*What is being asked*.
Below are some records. Return exactly the lines from the one containing "Покупка билетов (1355, 1062)" through the one containing "arvelee (192, 2002)", both included, and only those.

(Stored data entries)
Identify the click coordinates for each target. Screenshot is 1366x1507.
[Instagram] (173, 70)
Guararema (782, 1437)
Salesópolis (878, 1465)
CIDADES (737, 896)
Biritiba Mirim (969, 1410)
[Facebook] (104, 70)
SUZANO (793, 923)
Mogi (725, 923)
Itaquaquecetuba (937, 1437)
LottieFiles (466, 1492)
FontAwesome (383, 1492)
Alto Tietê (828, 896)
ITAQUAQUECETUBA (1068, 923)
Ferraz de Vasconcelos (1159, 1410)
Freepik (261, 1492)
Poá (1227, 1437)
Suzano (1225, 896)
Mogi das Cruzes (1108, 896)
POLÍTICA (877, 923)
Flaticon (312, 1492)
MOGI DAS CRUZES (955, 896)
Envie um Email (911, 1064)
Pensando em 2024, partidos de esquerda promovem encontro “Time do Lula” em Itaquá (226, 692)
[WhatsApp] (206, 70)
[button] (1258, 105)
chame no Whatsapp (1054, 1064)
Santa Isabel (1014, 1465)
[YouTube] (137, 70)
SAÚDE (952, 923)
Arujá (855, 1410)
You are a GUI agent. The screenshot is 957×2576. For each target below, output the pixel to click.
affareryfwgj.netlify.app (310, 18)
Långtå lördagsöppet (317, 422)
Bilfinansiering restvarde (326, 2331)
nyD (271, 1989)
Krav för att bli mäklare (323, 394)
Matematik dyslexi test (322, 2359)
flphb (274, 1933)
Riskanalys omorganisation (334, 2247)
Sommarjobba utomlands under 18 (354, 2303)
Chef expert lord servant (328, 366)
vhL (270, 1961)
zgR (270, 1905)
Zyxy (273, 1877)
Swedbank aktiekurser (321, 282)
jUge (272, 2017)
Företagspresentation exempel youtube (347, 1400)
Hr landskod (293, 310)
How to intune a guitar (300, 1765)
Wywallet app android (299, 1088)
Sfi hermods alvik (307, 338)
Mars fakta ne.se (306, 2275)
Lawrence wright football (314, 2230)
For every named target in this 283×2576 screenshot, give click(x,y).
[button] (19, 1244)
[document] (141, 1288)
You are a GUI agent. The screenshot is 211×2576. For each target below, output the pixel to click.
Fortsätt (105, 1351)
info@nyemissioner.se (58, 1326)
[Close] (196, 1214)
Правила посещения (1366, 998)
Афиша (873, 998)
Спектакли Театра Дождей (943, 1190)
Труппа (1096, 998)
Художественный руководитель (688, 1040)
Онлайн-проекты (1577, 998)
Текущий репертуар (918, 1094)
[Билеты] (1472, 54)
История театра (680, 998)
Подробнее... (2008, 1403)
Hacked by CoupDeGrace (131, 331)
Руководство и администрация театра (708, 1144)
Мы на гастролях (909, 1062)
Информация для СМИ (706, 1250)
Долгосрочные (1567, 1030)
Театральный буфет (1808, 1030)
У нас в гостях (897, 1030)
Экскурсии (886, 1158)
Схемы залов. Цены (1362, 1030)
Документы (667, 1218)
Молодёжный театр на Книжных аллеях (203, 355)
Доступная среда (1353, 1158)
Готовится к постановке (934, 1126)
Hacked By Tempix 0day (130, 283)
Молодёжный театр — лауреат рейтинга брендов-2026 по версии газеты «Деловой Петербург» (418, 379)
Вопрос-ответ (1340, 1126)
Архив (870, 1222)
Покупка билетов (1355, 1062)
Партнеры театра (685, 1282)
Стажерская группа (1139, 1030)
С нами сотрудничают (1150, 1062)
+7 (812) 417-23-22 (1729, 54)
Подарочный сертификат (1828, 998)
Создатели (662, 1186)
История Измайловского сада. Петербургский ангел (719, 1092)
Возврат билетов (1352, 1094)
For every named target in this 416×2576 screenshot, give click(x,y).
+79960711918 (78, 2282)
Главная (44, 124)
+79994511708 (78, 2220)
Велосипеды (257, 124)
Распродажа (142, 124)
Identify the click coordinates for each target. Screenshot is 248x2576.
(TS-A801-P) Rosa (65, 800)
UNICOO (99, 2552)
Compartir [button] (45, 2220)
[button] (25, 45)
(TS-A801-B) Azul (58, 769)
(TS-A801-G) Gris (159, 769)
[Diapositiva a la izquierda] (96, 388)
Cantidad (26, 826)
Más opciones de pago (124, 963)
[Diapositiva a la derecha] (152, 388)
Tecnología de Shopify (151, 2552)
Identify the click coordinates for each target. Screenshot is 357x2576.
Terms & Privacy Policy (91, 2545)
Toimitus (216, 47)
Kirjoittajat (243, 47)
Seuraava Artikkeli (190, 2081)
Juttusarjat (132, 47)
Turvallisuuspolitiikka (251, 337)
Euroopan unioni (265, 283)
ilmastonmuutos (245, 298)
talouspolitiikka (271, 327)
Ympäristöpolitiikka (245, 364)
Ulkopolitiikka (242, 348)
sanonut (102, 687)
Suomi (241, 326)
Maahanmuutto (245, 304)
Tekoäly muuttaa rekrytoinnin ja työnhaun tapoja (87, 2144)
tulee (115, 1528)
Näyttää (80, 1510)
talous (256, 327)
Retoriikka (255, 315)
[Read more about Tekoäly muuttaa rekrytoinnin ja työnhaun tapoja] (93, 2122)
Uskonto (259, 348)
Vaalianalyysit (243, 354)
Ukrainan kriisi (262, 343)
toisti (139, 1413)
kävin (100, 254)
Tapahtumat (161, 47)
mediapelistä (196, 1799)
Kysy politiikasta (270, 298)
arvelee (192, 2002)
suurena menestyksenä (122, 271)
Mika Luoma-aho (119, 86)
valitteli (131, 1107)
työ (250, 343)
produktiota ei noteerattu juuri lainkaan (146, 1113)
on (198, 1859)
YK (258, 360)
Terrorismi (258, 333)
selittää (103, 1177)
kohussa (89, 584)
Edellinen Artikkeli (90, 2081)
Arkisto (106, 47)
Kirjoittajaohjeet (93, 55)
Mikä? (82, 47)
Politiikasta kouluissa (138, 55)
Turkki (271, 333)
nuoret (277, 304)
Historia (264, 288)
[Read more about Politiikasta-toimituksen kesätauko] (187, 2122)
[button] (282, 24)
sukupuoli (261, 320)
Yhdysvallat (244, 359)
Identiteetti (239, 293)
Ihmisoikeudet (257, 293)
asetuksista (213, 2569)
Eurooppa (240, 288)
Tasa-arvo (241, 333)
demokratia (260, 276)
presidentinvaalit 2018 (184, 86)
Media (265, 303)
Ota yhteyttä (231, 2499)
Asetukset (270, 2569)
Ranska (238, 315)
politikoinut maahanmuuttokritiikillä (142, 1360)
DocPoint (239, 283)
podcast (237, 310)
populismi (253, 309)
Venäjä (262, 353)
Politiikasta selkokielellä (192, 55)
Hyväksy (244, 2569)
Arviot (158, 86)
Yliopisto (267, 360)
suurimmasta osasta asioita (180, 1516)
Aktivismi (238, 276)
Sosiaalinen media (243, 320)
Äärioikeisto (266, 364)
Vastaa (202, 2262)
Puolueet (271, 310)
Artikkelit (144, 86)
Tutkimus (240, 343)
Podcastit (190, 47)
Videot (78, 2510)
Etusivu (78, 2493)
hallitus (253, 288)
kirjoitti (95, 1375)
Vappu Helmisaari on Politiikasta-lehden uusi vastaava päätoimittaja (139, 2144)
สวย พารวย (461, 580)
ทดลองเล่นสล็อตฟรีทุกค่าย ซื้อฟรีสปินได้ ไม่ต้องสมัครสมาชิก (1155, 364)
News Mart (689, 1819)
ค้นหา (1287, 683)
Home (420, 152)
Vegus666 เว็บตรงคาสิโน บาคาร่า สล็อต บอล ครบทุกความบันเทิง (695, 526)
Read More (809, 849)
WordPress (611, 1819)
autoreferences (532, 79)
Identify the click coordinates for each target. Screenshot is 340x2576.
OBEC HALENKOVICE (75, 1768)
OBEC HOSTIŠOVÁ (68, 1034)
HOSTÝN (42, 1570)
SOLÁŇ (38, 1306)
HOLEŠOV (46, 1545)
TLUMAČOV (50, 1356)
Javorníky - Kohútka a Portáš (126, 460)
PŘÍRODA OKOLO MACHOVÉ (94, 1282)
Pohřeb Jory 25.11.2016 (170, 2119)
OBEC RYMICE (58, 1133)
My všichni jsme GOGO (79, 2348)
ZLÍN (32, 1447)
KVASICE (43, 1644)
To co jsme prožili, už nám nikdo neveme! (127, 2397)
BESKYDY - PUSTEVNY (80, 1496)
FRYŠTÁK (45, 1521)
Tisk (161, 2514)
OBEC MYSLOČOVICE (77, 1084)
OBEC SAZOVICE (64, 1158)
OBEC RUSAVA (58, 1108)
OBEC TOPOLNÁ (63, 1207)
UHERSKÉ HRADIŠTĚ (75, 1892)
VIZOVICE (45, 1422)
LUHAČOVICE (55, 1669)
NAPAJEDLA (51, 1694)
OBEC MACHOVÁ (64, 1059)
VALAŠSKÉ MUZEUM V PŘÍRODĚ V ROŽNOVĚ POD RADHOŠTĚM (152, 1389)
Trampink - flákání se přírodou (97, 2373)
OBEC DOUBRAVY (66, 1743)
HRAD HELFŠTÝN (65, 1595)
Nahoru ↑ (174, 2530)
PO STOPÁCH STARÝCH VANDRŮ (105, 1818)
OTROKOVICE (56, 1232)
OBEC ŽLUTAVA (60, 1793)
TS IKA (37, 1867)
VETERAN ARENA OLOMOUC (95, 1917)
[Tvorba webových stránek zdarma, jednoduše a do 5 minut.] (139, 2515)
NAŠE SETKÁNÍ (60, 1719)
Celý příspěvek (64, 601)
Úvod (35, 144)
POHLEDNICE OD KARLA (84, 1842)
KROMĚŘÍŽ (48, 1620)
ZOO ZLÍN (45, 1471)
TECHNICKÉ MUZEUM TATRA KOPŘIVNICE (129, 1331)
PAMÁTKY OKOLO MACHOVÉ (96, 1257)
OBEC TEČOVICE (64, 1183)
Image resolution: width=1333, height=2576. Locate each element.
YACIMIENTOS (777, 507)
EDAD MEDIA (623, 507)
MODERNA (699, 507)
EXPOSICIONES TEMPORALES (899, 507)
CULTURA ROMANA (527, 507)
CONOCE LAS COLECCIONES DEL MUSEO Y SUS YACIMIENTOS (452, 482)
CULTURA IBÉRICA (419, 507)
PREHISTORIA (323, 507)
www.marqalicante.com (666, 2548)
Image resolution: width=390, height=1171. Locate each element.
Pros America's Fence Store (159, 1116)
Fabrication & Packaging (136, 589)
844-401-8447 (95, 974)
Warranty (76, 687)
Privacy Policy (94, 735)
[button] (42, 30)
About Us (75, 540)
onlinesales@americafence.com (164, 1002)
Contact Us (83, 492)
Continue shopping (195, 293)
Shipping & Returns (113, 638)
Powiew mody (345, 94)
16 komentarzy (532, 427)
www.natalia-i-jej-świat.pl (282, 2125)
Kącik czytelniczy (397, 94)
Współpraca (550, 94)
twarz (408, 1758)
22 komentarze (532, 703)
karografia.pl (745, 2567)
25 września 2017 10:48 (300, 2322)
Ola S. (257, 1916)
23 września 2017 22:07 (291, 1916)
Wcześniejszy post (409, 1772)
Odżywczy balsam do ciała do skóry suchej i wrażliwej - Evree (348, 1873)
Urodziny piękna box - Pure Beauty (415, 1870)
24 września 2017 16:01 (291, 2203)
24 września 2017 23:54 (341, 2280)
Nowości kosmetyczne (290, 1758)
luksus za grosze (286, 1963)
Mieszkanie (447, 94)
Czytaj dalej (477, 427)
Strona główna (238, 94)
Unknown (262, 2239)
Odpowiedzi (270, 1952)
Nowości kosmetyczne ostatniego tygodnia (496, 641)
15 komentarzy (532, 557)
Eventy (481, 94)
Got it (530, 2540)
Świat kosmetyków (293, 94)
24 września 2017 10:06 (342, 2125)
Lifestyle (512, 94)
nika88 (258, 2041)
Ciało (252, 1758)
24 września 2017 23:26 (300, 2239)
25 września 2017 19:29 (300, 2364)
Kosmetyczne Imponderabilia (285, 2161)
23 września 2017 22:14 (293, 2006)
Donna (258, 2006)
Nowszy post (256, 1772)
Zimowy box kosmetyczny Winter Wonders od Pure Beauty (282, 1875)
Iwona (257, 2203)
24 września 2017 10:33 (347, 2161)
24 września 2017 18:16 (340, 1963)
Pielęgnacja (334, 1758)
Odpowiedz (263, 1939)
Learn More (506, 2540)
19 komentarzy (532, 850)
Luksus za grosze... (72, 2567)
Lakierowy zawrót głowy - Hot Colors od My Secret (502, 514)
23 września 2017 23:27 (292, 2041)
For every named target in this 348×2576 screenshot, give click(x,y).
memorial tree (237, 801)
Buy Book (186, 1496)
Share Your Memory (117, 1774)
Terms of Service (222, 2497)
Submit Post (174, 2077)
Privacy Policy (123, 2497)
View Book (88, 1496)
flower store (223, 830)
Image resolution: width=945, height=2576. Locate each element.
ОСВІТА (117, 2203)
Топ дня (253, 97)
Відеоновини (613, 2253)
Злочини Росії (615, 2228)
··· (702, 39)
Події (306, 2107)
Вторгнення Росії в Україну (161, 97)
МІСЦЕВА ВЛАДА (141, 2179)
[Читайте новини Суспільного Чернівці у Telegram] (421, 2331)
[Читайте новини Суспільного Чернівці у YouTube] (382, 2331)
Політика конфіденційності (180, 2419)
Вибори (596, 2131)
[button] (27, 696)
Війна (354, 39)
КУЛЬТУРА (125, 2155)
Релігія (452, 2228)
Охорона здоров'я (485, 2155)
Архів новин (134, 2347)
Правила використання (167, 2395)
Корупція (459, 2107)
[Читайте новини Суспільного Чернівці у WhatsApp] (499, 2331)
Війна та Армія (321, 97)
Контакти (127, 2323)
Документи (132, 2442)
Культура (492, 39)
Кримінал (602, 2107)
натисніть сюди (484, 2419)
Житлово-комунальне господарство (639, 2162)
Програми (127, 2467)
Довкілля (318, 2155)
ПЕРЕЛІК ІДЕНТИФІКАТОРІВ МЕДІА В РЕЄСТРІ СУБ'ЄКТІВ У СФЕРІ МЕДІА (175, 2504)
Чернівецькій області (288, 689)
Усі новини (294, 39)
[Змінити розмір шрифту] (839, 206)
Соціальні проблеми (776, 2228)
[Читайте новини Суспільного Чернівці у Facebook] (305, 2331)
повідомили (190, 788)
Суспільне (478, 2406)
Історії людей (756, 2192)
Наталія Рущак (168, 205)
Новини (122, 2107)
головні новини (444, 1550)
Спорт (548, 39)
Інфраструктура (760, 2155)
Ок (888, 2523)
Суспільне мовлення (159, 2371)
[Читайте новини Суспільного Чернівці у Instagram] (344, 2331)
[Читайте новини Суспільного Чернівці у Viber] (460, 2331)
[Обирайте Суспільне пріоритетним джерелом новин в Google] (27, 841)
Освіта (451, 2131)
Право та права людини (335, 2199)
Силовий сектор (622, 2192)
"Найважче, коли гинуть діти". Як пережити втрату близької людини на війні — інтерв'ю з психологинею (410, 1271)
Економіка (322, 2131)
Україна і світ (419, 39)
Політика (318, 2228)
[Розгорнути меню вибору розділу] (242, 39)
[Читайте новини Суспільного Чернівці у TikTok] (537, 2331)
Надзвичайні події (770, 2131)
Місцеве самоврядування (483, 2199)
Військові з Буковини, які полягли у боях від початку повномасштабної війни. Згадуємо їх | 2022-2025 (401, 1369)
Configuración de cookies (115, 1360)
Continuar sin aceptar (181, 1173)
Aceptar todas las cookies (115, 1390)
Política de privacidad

*The answer*.
Покупка билетов (1355, 1062)
Партнеры театра (685, 1282)
Стажерская группа (1139, 1030)
С нами сотрудничают (1150, 1062)
+7 (812) 417-23-22 (1729, 54)
Подарочный сертификат (1828, 998)
Создатели (662, 1186)
История Измайловского сада. Петербургский ангел (719, 1092)
Возврат билетов (1352, 1094)
For every named target in this 416×2576 screenshot, give click(x,y).
+79960711918 (78, 2282)
Главная (44, 124)
+79994511708 (78, 2220)
Велосипеды (257, 124)
Распродажа (142, 124)
Identify the click coordinates for each target. Screenshot is 248x2576.
(TS-A801-P) Rosa (65, 800)
UNICOO (99, 2552)
Compartir [button] (45, 2220)
[button] (25, 45)
(TS-A801-B) Azul (58, 769)
(TS-A801-G) Gris (159, 769)
[Diapositiva a la izquierda] (96, 388)
Cantidad (26, 826)
Más opciones de pago (124, 963)
[Diapositiva a la derecha] (152, 388)
Tecnología de Shopify (151, 2552)
Identify the click coordinates for each target. Screenshot is 357x2576.
Terms & Privacy Policy (91, 2545)
Toimitus (216, 47)
Kirjoittajat (243, 47)
Seuraava Artikkeli (190, 2081)
Juttusarjat (132, 47)
Turvallisuuspolitiikka (251, 337)
Euroopan unioni (265, 283)
ilmastonmuutos (245, 298)
talouspolitiikka (271, 327)
Ympäristöpolitiikka (245, 364)
Ulkopolitiikka (242, 348)
sanonut (102, 687)
Suomi (241, 326)
Maahanmuutto (245, 304)
Tekoäly muuttaa rekrytoinnin ja työnhaun tapoja (87, 2144)
tulee (115, 1528)
Näyttää (80, 1510)
talous (256, 327)
Retoriikka (255, 315)
[Read more about Tekoäly muuttaa rekrytoinnin ja työnhaun tapoja] (93, 2122)
Uskonto (259, 348)
Vaalianalyysit (243, 354)
Ukrainan kriisi (262, 343)
toisti (139, 1413)
kävin (100, 254)
Tapahtumat (161, 47)
mediapelistä (196, 1799)
Kysy politiikasta (270, 298)
arvelee (192, 2002)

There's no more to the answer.